- **Records shown**:
☆ ☆ ☆ ☆
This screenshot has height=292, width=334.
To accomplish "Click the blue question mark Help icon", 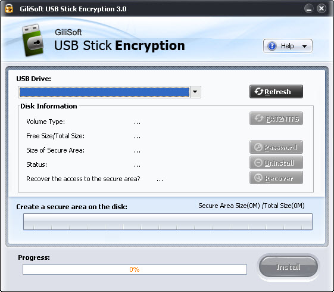I will (x=272, y=46).
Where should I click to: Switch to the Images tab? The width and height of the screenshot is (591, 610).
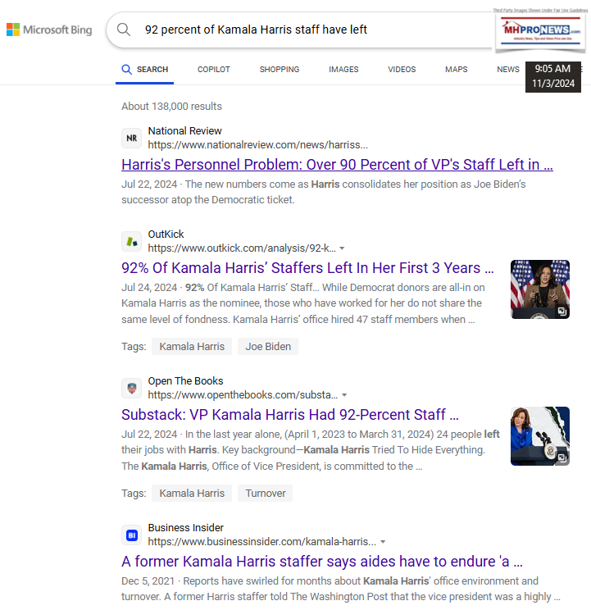click(343, 70)
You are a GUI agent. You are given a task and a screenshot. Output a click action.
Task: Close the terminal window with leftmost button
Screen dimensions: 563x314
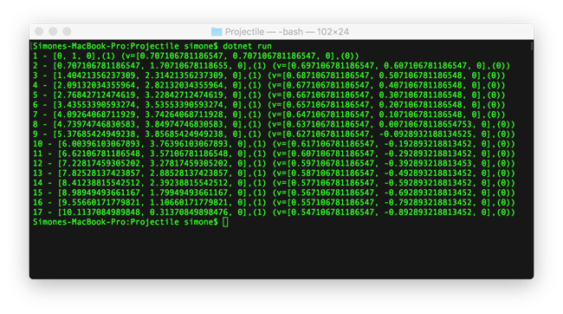[x=39, y=31]
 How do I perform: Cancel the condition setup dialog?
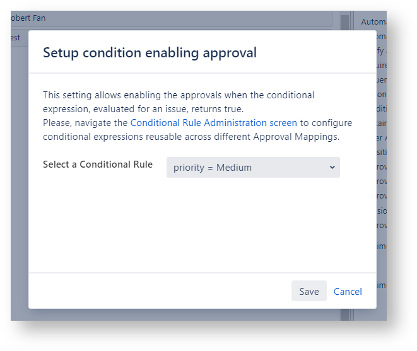pyautogui.click(x=348, y=291)
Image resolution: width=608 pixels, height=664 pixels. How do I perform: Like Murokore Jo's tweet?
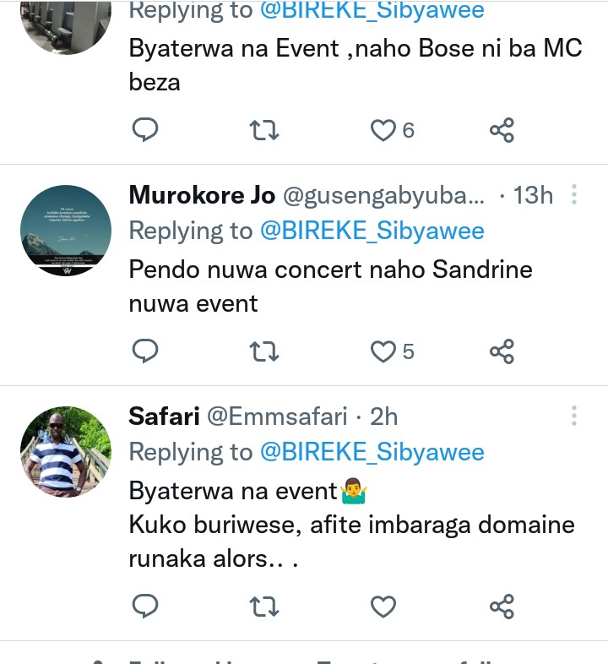click(384, 351)
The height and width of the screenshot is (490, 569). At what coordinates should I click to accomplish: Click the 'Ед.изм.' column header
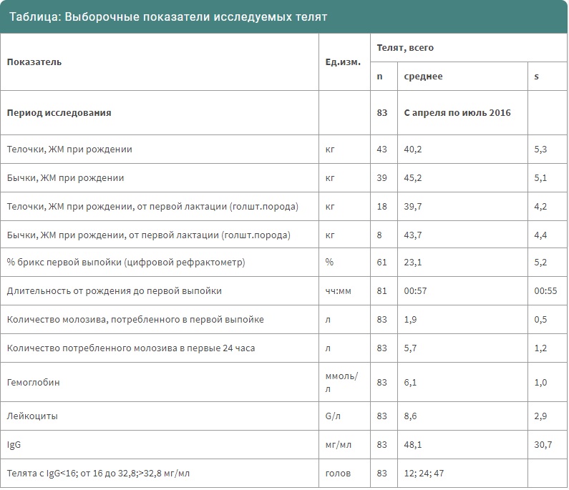tap(343, 62)
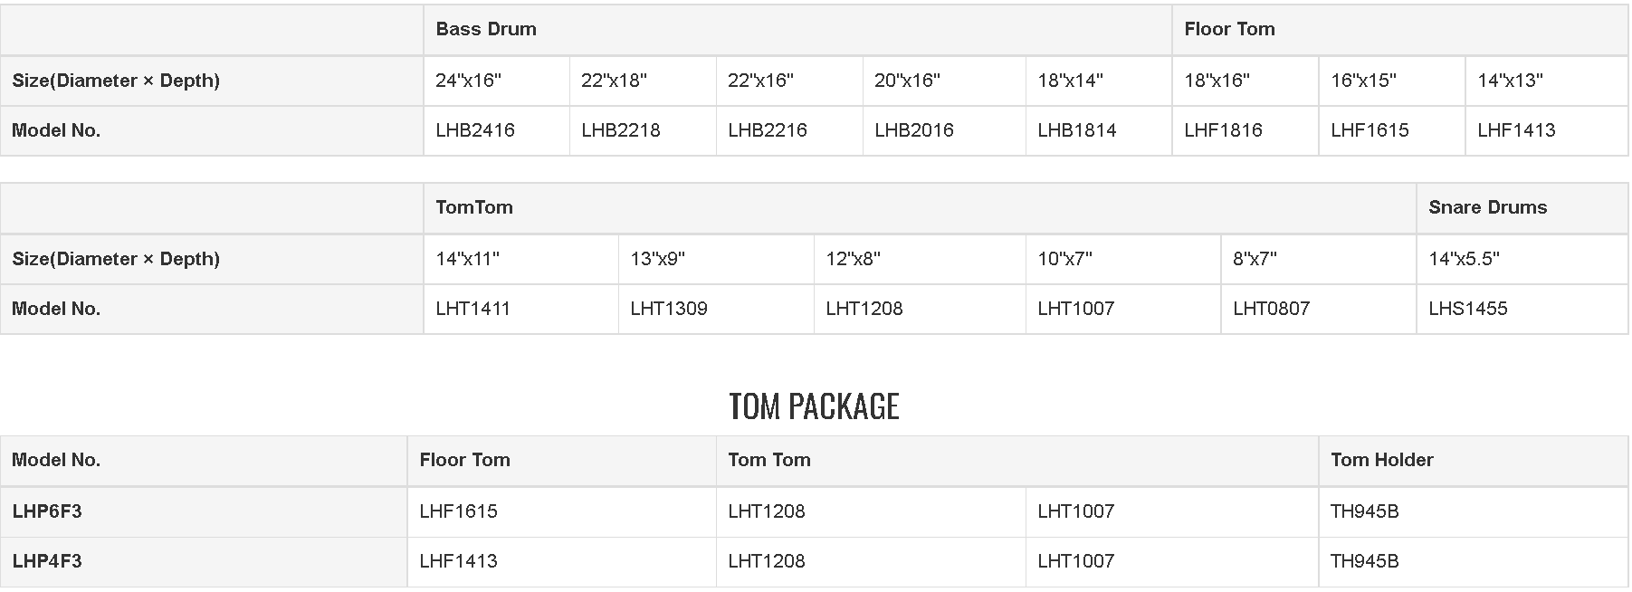Click the 13"x9" tom size cell
The height and width of the screenshot is (592, 1632).
coord(657,259)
☆ ☆ ☆ ☆
- **What you should do**: Please give a word-for-word transcript of the lines from the one holding "Where should I" through the final line of the entries, both ends kept, with no pictures.

- **Solution**:
Where should I click to: Switch to the Images tab? The width and height of the screenshot is (591, 610).
click(343, 70)
You are a GUI agent. You are given a task and a screenshot. Output a click action.
Task: Close the terminal window with leftmost button
Screen dimensions: 563x314
[x=39, y=31]
 How do I perform: Cancel the condition setup dialog?
pyautogui.click(x=348, y=291)
Image resolution: width=608 pixels, height=664 pixels. How do I perform: Like Murokore Jo's tweet?
click(384, 351)
The height and width of the screenshot is (490, 569). At what coordinates should I click to accomplish: Click the 'Ед.изм.' column header
tap(343, 62)
Click the 13"x9" tom size cell
The height and width of the screenshot is (592, 1632).
coord(657,259)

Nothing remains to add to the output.